— 目的 —
下に示す抜粋文の全文を、一字も変えずにそのまま繰り返してください。

“文泊”プロデューサーが語る、ママ起業の意義~ママたちでつくる新しい文化事業~
- 時短勤務で成果を上げるも、企業で働く難しさを感じた
- 時間と距離の問題を解決するコツとは
- 神社仏閣に泊まる“文泊”とは?

「文泊プロデューサー」の浅枝真貴子さんは、神社での体験プログラムを提供しています。海外の観光客にも好評な事業ですが、その準備や運営をする中で、神社を取り囲む地域ネットワークの可能性も感じているとのこと。パワフルに活動を続ける裏側には、時間の大切さを肌で感じる、ママ起業家だからこその視点があります。
― 現在の事業をされるまでの簡単な経緯を教えてください。
浅枝 私は広告代理店と媒体社で社会経験は積んでたんです。リクルートでダイバーシティの第一期生として、第一子を出産した後復帰はしたんですけれども、やっぱり時短勤務って言いながらもけっこう課せられるミッションが大きくて。
初めての時短営業ママとしてそれなりに成績を収めることはできたんですが、第二子の妊娠をきっかけに働き方を見直したいと思い、独立しました。
― なるほど。最初はどのような事業を?
浅枝 今もやっているんですけれども、企業から仕事を受けて全国に研修インストラクターを派遣するなどの委託業者をやっていましたね。
― 個人事業主という形で。
浅枝 そうですね。
― 独立までに、いろいろなハードルがあったと思うんですが、いかがでしたか。
浅枝 やっぱり、会社を辞めると収入が担保出来ないという不安がありましたよね。だから辞めるまでには本当に2年くらい迷いました。一回辞めるともうリクルートに戻れないだろうしとか、いろいろ思いながら。

— 表示情報 —
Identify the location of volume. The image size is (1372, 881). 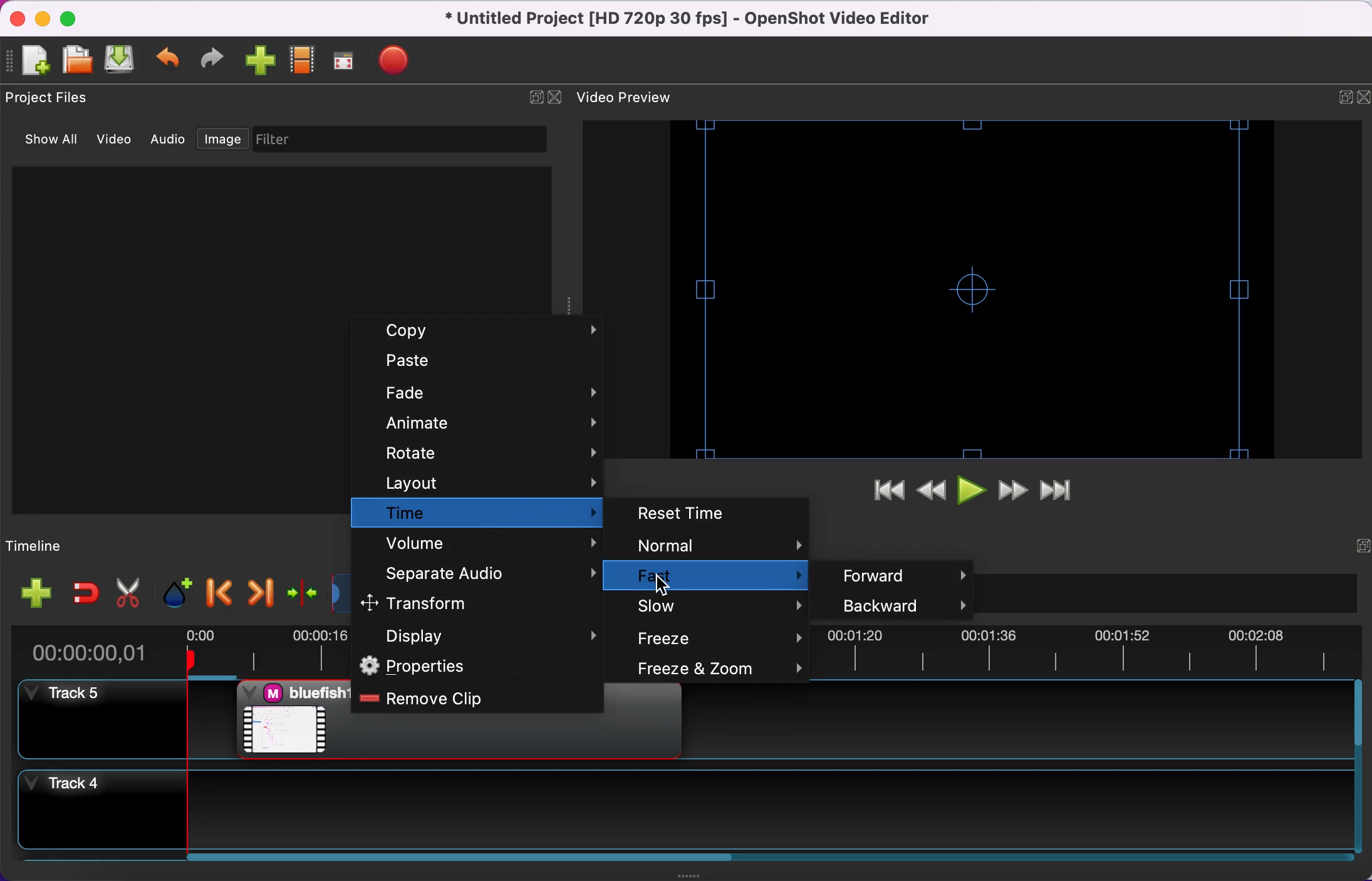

— 結果 —
“文泊”プロデューサーが語る、ママ起業の意義~ママたちでつくる新しい文化事業~
- 時短勤務で成果を上げるも、企業で働く難しさを感じた
- 時間と距離の問題を解決するコツとは
- 神社仏閣に泊まる“文泊”とは?

「文泊プロデューサー」の浅枝真貴子さんは、神社での体験プログラムを提供しています。海外の観光客にも好評な事業ですが、その準備や運営をする中で、神社を取り囲む地域ネットワークの可能性も感じているとのこと。パワフルに活動を続ける裏側には、時間の大切さを肌で感じる、ママ起業家だからこその視点があります。
― 現在の事業をされるまでの簡単な経緯を教えてください。
浅枝 私は広告代理店と媒体社で社会経験は積んでたんです。リクルートでダイバーシティの第一期生として、第一子を出産した後復帰はしたんですけれども、やっぱり時短勤務って言いながらもけっこう課せられるミッションが大きくて。
初めての時短営業ママとしてそれなりに成績を収めることはできたんですが、第二子の妊娠をきっかけに働き方を見直したいと思い、独立しました。
― なるほど。最初はどのような事業を?
浅枝 今もやっているんですけれども、企業から仕事を受けて全国に研修インストラクターを派遣するなどの委託業者をやっていましたね。
― 個人事業主という形で。
浅枝 そうですね。
― 独立までに、いろいろなハードルがあったと思うんですが、いかがでしたか。
浅枝 やっぱり、会社を辞めると収入が担保出来ないという不安がありましたよね。だから辞めるまでには本当に2年くらい迷いました。一回辞めるともうリクルートに戻れないだろうしとか、いろいろ思いながら。